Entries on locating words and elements
::::

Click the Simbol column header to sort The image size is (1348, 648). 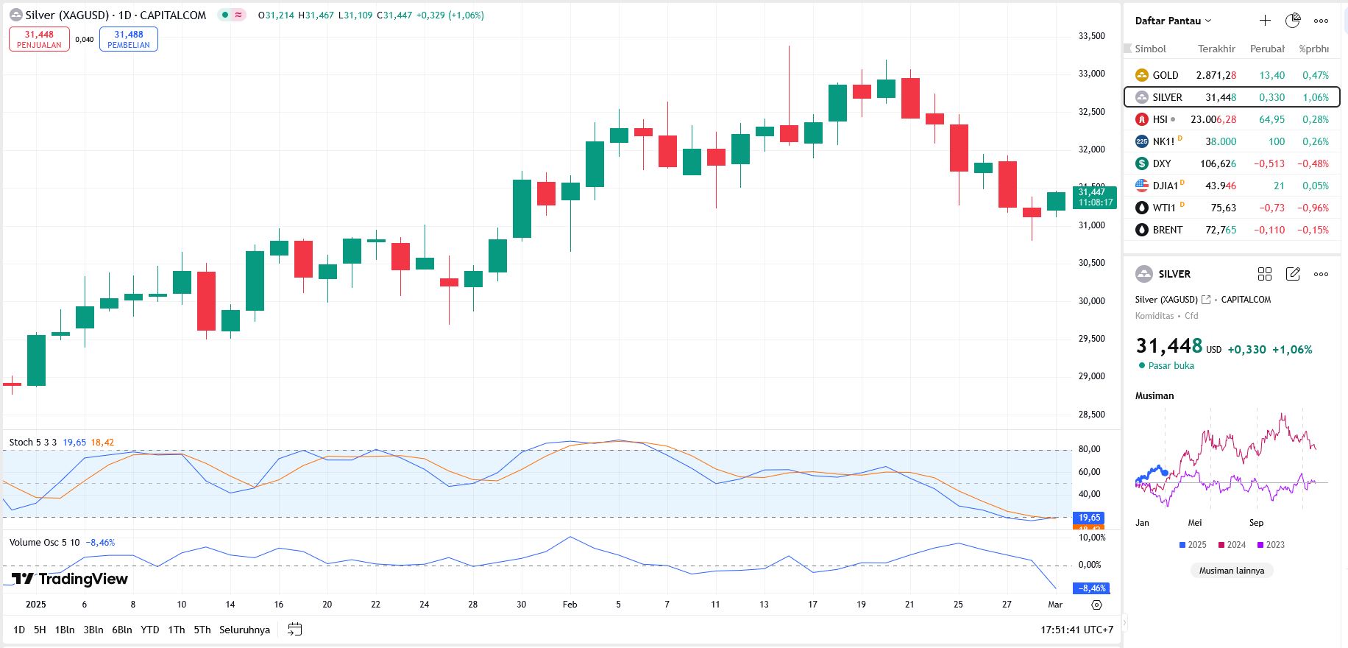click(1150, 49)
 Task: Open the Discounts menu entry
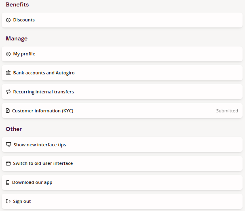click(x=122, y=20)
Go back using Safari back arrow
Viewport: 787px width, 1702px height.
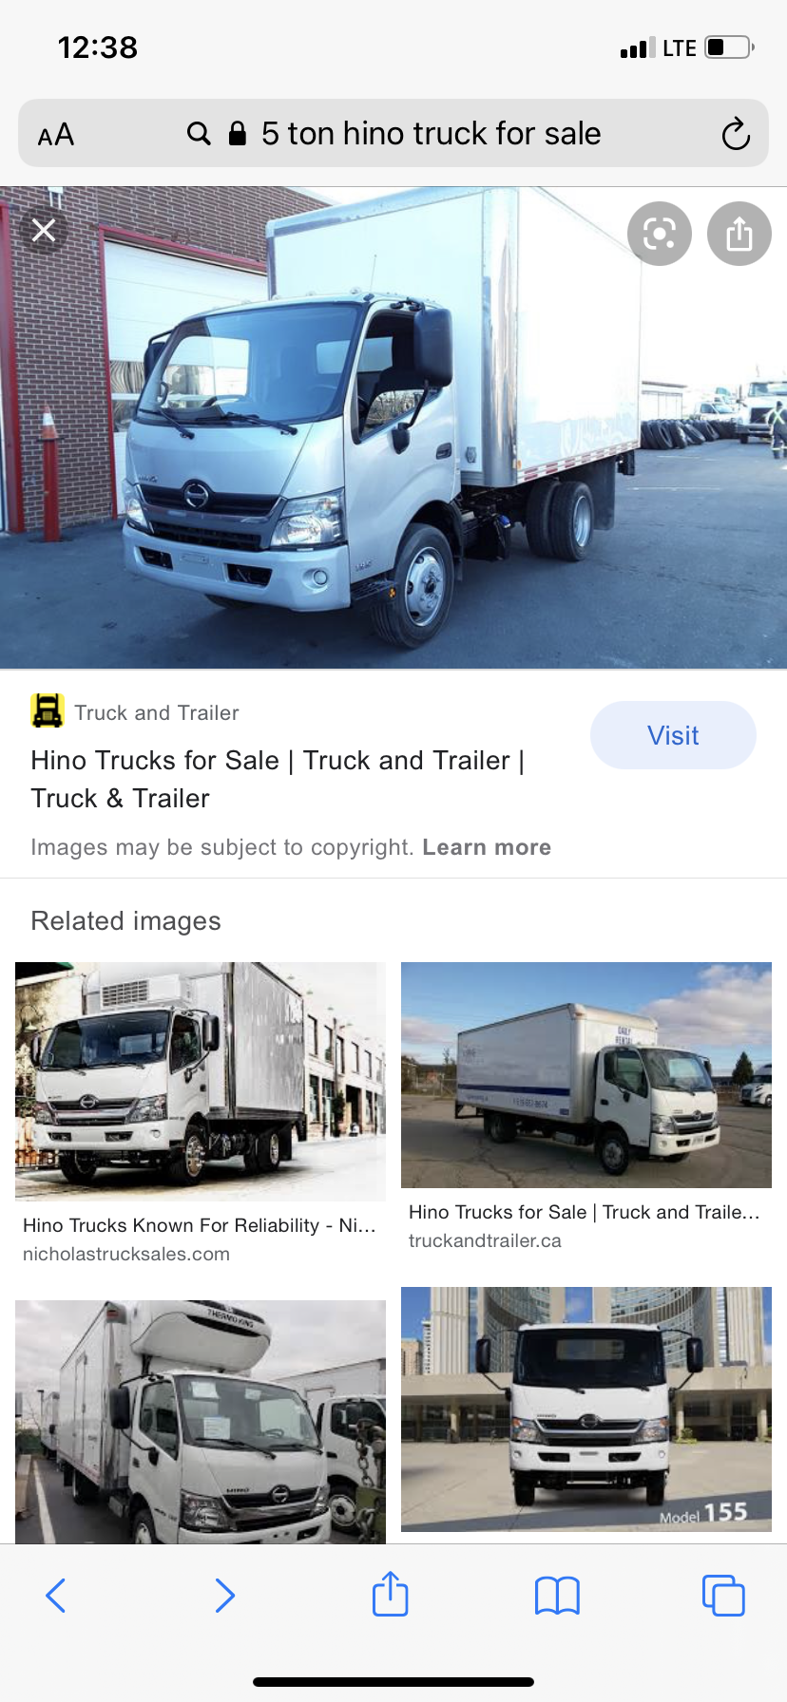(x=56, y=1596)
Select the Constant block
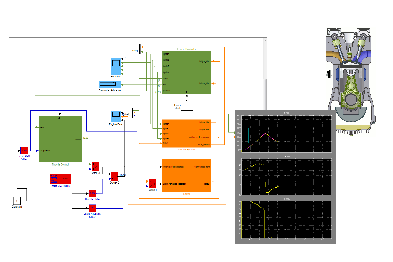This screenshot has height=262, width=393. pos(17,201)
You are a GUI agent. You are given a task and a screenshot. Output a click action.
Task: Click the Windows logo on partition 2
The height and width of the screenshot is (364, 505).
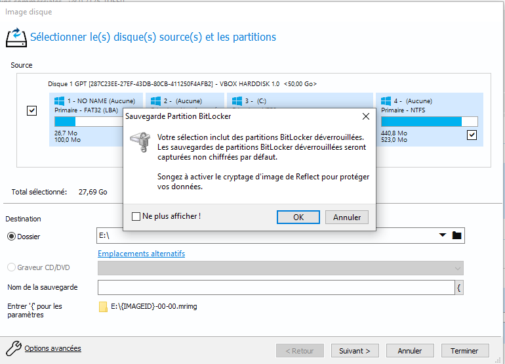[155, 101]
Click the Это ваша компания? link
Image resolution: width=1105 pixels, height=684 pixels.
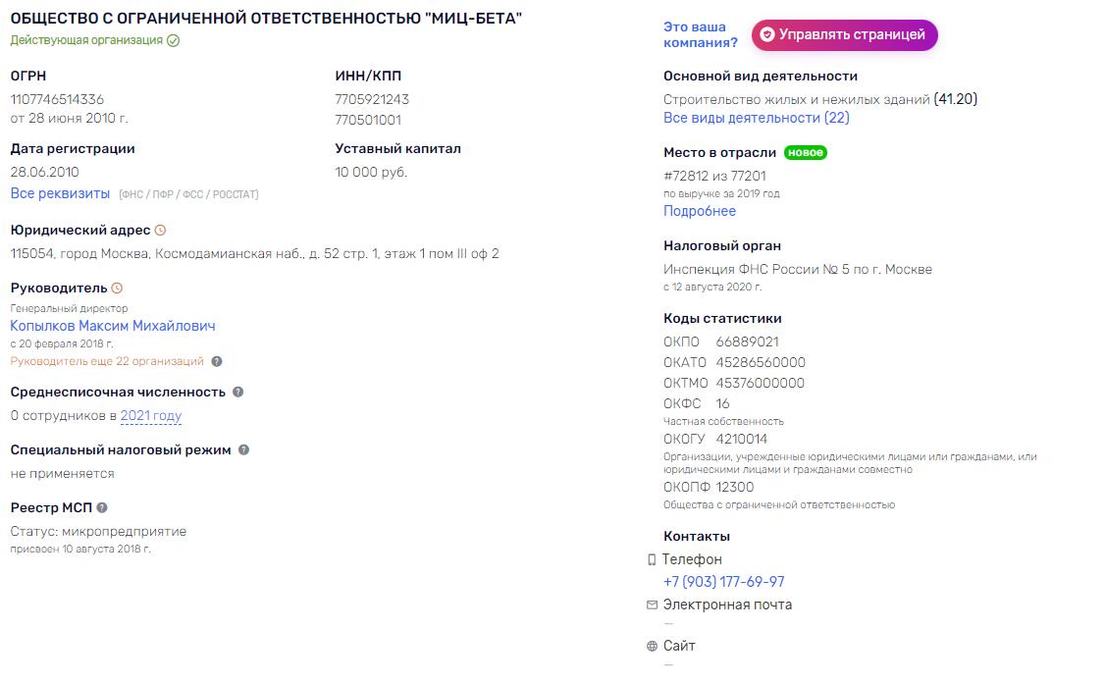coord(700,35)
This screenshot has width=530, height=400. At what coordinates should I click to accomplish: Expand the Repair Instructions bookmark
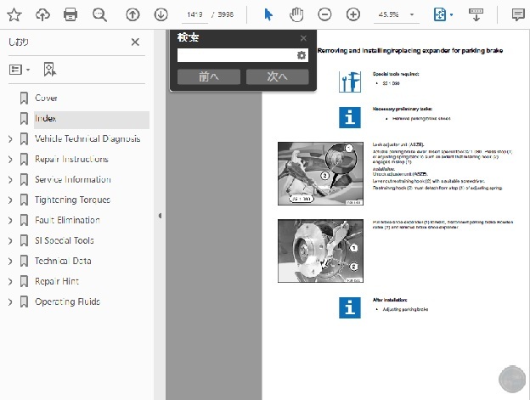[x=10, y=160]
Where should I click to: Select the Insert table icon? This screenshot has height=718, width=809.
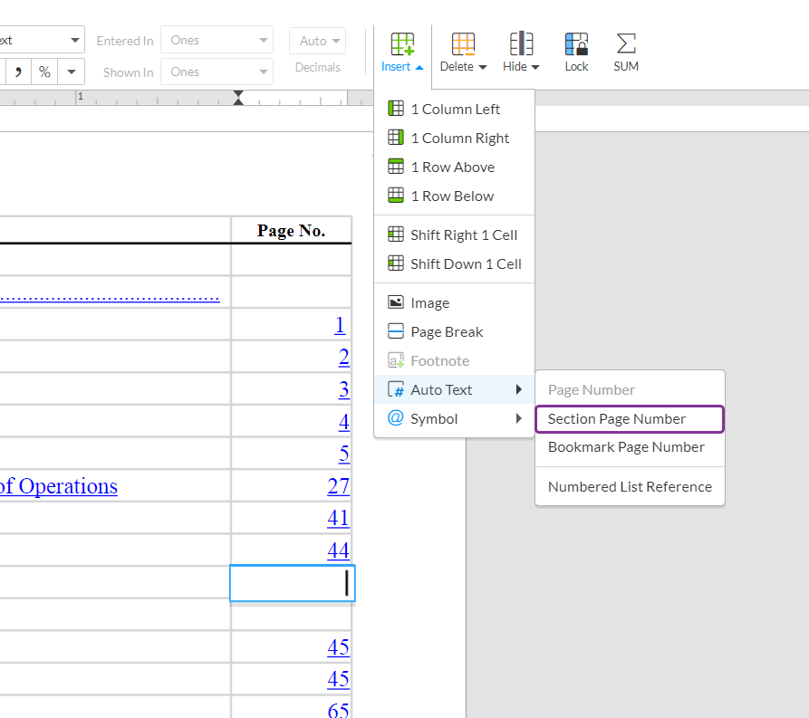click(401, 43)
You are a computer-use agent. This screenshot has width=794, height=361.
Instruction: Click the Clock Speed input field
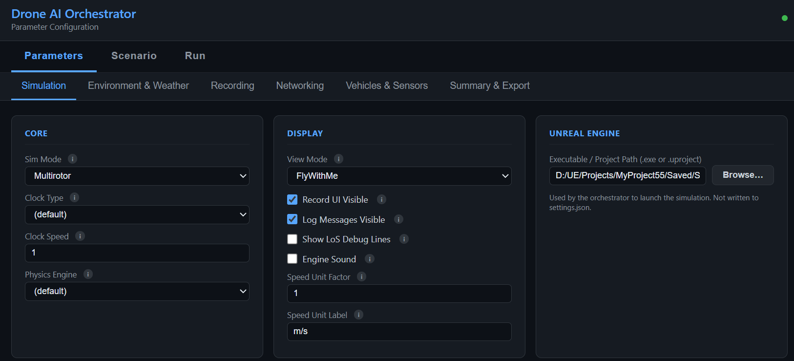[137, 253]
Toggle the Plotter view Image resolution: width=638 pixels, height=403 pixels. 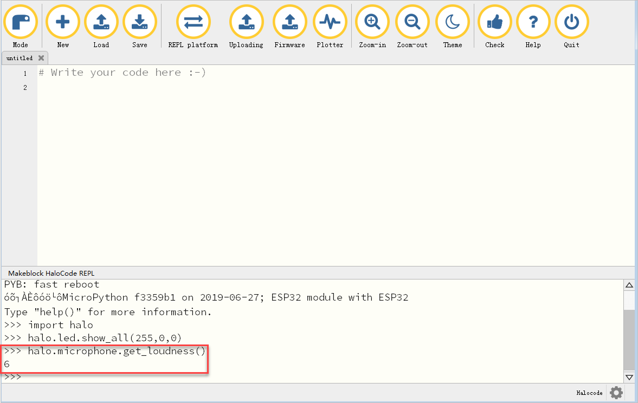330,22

::::

» What this task involves: Reproduce the lines of the records above verbatim, beginning at the line that contains "Task: Open the Discounts menu entry" and stopping after the line that contains "coord(700,35)". Leave the pictures out of your answer.

» Task output:
 Task: Open the Discounts menu entry
click(x=122, y=20)
Go back using Safari back arrow
Viewport: 787px width, 1702px height.
(x=56, y=1596)
Select the Constant block
This screenshot has height=262, width=393. pos(17,201)
You are a GUI agent. You are given a task and a screenshot. Output a click action.
Task: Click the Windows logo on partition 2
The height and width of the screenshot is (364, 505).
[155, 101]
Click the Это ваша компания? link
Image resolution: width=1105 pixels, height=684 pixels.
coord(700,35)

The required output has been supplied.